Starting from the first line, transcribe the whole listing exactly.

(Input data)

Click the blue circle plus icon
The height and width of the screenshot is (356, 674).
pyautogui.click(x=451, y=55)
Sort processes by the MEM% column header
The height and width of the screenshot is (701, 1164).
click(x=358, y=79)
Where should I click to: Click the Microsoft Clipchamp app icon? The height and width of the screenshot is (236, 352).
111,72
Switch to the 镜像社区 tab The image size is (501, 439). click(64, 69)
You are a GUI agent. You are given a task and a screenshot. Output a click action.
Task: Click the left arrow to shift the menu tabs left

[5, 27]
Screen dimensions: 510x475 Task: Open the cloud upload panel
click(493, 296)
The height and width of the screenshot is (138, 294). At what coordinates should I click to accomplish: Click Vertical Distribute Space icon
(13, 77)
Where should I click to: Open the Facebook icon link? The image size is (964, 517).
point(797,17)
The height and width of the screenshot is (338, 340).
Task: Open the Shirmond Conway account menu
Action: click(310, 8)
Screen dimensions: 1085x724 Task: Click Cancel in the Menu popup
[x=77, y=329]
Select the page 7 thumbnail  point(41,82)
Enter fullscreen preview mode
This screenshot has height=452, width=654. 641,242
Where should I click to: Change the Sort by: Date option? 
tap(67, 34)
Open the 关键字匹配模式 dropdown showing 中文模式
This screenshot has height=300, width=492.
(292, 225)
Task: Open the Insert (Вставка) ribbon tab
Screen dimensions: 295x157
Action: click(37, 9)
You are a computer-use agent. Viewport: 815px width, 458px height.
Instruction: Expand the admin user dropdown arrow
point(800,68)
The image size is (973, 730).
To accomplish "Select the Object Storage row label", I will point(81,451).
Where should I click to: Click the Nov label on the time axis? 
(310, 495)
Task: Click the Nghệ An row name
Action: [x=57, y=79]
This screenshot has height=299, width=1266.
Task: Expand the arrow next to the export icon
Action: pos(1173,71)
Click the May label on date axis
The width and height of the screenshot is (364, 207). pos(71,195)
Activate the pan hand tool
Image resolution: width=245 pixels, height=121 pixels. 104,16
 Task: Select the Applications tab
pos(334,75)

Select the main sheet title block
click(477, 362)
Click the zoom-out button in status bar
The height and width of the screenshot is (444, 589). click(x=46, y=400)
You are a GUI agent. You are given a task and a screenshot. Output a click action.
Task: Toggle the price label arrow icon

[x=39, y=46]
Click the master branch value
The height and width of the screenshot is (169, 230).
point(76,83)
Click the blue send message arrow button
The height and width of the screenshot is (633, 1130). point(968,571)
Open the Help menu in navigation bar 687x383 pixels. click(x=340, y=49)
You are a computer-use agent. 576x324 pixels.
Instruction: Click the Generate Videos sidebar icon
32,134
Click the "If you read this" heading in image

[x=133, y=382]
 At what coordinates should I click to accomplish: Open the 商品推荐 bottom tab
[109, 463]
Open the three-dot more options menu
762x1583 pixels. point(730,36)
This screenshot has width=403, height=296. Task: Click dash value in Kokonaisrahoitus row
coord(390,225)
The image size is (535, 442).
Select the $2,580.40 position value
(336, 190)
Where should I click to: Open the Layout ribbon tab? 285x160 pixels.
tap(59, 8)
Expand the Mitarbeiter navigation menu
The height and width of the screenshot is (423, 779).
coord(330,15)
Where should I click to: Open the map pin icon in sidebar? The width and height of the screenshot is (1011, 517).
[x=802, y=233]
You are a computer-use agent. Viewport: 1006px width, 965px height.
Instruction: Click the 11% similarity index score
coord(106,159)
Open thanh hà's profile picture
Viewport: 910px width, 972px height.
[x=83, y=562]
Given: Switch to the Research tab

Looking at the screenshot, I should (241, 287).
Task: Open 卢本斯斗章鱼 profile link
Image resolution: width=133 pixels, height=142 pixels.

(End Input data)

[Answer]
Click the blue circle plus icon
The height and width of the screenshot is (356, 674).
pyautogui.click(x=451, y=55)
Sort processes by the MEM% column header
The height and width of the screenshot is (701, 1164).
click(x=358, y=79)
Where should I click to: Click the Microsoft Clipchamp app icon? The height and width of the screenshot is (236, 352).
111,72
Switch to the 镜像社区 tab The image size is (501, 439). click(64, 69)
You are a GUI agent. You are given a task and a screenshot. Output a click action.
Task: Click the left arrow to shift the menu tabs left

[5, 27]
Screen dimensions: 510x475 Task: Open the cloud upload panel
click(493, 296)
The height and width of the screenshot is (138, 294). At what coordinates should I click to accomplish: Click Vertical Distribute Space icon
(13, 77)
Where should I click to: Open the Facebook icon link? The image size is (964, 517).
point(797,17)
The height and width of the screenshot is (338, 340).
Task: Open the Shirmond Conway account menu
Action: click(310, 8)
Screen dimensions: 1085x724 Task: Click Cancel in the Menu popup
[x=77, y=329]
Select the page 7 thumbnail  point(41,82)
Enter fullscreen preview mode
This screenshot has height=452, width=654. 641,242
Where should I click to: Change the Sort by: Date option? 
tap(67, 34)
Open the 关键字匹配模式 dropdown showing 中文模式
This screenshot has height=300, width=492.
(292, 225)
Task: Open the Insert (Вставка) ribbon tab
Screen dimensions: 295x157
Action: click(37, 9)
You are a computer-use agent. Viewport: 815px width, 458px height.
Instruction: Expand the admin user dropdown arrow
point(800,68)
The image size is (973, 730).
To accomplish "Select the Object Storage row label", I will point(81,451).
Where should I click to: Click the Nov label on the time axis? 
(310, 495)
Task: Click the Nghệ An row name
Action: [x=57, y=79]
This screenshot has height=299, width=1266.
Task: Expand the arrow next to the export icon
Action: pos(1173,71)
Click the May label on date axis
The width and height of the screenshot is (364, 207). pos(71,195)
Activate the pan hand tool
Image resolution: width=245 pixels, height=121 pixels. 104,16
 Task: Select the Applications tab
pos(334,75)

Select the main sheet title block
click(477, 362)
Click the zoom-out button in status bar
The height and width of the screenshot is (444, 589). click(x=46, y=400)
You are a GUI agent. You are given a task and a screenshot. Output a click action.
Task: Toggle the price label arrow icon

[x=39, y=46]
Click the master branch value
The height and width of the screenshot is (169, 230).
point(76,83)
Click the blue send message arrow button
The height and width of the screenshot is (633, 1130). point(968,571)
Open the Help menu in navigation bar 687x383 pixels. click(x=340, y=49)
You are a computer-use agent. 576x324 pixels.
Instruction: Click the Generate Videos sidebar icon
32,134
Click the "If you read this" heading in image

[x=133, y=382]
 At what coordinates should I click to accomplish: Open the 商品推荐 bottom tab
[109, 463]
Open the three-dot more options menu
762x1583 pixels. point(730,36)
This screenshot has width=403, height=296. Task: Click dash value in Kokonaisrahoitus row
coord(390,225)
The image size is (535, 442).
Select the $2,580.40 position value
(336, 190)
Where should I click to: Open the Layout ribbon tab? 285x160 pixels.
tap(59, 8)
Expand the Mitarbeiter navigation menu
The height and width of the screenshot is (423, 779).
coord(330,15)
Where should I click to: Open the map pin icon in sidebar? The width and height of the screenshot is (1011, 517).
[x=802, y=233]
You are a computer-use agent. Viewport: 1006px width, 965px height.
Instruction: Click the 11% similarity index score
coord(106,159)
Open thanh hà's profile picture
Viewport: 910px width, 972px height.
[x=83, y=562]
Given: Switch to the Research tab

Looking at the screenshot, I should (241, 287).
Task: Open 卢本斯斗章鱼 profile link
Image resolution: width=133 pixels, height=142 pixels.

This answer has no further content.